→ AIM OF THE TASK
The answer must consist of every line in the data that contains "globe".

→ DATA SUPPLIED
----------

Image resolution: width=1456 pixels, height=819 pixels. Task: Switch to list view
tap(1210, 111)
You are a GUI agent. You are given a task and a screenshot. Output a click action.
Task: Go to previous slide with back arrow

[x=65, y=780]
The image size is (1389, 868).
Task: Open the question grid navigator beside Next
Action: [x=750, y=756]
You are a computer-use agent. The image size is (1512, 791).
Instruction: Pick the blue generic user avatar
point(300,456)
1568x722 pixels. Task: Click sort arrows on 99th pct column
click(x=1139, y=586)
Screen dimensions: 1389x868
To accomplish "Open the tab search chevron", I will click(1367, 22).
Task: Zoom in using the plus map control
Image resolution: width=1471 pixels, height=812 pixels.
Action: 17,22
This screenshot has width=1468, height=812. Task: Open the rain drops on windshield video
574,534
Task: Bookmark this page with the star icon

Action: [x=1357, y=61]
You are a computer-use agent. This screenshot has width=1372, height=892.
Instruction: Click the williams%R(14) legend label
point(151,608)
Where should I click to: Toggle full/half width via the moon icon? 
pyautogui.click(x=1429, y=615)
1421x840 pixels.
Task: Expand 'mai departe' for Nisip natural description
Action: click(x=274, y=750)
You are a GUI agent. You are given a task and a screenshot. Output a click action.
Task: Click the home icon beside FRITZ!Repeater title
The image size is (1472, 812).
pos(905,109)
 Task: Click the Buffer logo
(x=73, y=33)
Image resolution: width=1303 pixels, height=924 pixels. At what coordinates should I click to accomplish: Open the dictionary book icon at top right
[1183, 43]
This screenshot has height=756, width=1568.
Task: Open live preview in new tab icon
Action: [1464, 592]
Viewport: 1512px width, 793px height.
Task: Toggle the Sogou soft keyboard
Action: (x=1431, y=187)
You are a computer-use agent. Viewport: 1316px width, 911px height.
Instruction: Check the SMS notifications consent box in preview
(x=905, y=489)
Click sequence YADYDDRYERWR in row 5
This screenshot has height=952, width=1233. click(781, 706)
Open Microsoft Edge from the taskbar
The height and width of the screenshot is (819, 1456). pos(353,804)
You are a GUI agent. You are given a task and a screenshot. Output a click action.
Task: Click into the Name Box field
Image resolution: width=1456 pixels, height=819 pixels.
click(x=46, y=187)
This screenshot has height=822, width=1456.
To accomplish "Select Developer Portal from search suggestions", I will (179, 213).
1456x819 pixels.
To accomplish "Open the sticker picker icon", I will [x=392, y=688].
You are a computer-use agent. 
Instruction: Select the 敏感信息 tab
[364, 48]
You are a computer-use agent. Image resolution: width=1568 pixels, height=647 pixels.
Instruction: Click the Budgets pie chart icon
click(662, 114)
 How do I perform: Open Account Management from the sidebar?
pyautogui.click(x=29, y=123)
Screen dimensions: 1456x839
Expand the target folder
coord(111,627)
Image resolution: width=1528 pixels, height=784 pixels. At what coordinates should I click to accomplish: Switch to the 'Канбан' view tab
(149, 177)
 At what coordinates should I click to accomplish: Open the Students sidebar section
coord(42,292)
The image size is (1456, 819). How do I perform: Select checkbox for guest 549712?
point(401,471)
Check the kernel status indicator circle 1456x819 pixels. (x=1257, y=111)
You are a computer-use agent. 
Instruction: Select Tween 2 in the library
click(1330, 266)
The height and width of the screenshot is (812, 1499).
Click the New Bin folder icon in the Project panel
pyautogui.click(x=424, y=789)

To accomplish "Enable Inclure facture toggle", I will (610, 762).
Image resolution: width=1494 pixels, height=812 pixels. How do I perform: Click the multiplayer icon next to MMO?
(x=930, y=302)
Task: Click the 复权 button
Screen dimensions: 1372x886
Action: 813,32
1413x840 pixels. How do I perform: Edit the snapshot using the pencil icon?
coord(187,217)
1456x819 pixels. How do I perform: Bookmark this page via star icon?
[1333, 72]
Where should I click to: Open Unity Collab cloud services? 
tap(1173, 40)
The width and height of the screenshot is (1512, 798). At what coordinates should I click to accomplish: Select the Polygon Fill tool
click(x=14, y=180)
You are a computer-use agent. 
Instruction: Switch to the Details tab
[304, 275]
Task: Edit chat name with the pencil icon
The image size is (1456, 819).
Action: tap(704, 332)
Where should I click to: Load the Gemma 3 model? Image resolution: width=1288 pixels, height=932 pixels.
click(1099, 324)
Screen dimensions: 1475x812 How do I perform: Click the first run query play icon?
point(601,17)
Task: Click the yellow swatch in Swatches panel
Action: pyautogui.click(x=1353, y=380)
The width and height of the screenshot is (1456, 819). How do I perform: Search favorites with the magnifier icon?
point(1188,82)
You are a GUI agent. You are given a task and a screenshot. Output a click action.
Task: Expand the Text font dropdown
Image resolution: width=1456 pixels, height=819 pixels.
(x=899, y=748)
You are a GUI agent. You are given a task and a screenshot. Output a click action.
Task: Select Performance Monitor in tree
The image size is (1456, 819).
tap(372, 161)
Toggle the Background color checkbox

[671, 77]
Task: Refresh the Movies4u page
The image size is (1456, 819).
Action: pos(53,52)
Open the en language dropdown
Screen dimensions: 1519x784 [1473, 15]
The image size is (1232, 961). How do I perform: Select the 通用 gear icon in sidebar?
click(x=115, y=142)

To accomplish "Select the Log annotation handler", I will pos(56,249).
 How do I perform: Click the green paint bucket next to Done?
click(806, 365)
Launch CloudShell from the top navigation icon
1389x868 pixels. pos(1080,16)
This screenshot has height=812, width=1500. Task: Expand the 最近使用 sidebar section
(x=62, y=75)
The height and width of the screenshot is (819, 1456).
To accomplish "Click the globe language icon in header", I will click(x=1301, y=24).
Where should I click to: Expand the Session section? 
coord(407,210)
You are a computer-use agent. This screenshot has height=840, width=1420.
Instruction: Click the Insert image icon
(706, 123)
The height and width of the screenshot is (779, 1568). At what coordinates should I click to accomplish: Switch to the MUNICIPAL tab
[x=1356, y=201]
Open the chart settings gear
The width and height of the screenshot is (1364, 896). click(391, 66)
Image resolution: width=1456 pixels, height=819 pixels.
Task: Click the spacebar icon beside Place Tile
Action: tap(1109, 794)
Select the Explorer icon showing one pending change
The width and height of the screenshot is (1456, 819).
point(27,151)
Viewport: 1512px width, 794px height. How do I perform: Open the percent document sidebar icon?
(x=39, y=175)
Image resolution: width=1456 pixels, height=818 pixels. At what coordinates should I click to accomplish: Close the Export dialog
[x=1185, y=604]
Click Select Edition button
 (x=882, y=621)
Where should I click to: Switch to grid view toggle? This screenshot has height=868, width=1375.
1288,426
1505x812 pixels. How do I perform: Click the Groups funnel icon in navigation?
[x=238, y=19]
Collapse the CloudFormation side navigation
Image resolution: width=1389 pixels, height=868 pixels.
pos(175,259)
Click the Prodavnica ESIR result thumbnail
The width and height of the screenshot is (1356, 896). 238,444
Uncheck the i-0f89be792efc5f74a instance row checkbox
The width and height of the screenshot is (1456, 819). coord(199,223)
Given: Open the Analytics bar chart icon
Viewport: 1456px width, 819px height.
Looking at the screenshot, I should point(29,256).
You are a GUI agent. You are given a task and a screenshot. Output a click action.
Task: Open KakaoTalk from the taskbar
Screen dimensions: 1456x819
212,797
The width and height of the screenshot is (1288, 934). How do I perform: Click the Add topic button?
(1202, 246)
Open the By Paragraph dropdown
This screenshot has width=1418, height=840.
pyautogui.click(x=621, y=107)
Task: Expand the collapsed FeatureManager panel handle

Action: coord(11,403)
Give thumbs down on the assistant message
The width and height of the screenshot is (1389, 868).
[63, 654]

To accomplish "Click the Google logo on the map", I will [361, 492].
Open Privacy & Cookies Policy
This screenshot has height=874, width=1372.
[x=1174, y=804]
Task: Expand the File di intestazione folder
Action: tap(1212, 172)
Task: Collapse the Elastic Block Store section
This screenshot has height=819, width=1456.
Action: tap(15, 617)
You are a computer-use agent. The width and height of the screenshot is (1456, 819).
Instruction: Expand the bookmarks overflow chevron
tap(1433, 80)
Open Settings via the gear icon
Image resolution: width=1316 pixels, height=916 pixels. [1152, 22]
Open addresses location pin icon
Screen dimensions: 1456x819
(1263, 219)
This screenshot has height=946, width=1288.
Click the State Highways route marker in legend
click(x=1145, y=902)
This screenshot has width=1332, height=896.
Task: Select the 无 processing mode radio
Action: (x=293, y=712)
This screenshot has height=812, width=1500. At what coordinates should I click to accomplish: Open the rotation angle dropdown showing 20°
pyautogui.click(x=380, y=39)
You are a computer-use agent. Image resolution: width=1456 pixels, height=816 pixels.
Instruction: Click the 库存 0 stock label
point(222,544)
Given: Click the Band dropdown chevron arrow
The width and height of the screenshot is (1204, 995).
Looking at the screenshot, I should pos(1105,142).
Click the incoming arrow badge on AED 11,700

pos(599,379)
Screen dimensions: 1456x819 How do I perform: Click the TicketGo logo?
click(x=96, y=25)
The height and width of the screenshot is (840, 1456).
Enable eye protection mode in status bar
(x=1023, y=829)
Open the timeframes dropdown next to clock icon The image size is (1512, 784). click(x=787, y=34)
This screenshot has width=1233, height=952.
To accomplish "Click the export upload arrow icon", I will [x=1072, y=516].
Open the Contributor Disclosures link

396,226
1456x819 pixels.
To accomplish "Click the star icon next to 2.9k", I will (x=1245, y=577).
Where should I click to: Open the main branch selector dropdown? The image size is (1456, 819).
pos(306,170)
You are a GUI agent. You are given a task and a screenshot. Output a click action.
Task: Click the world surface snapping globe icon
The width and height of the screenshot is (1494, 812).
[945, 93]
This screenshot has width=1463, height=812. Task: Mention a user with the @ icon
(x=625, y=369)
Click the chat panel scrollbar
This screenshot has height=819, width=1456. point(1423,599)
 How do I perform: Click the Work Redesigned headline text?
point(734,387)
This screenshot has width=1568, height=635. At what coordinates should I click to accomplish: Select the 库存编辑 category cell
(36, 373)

----------

→ ANSWER
To accomplish "Click the globe language icon in header", I will click(x=1301, y=24).
Task: Click the world surface snapping globe icon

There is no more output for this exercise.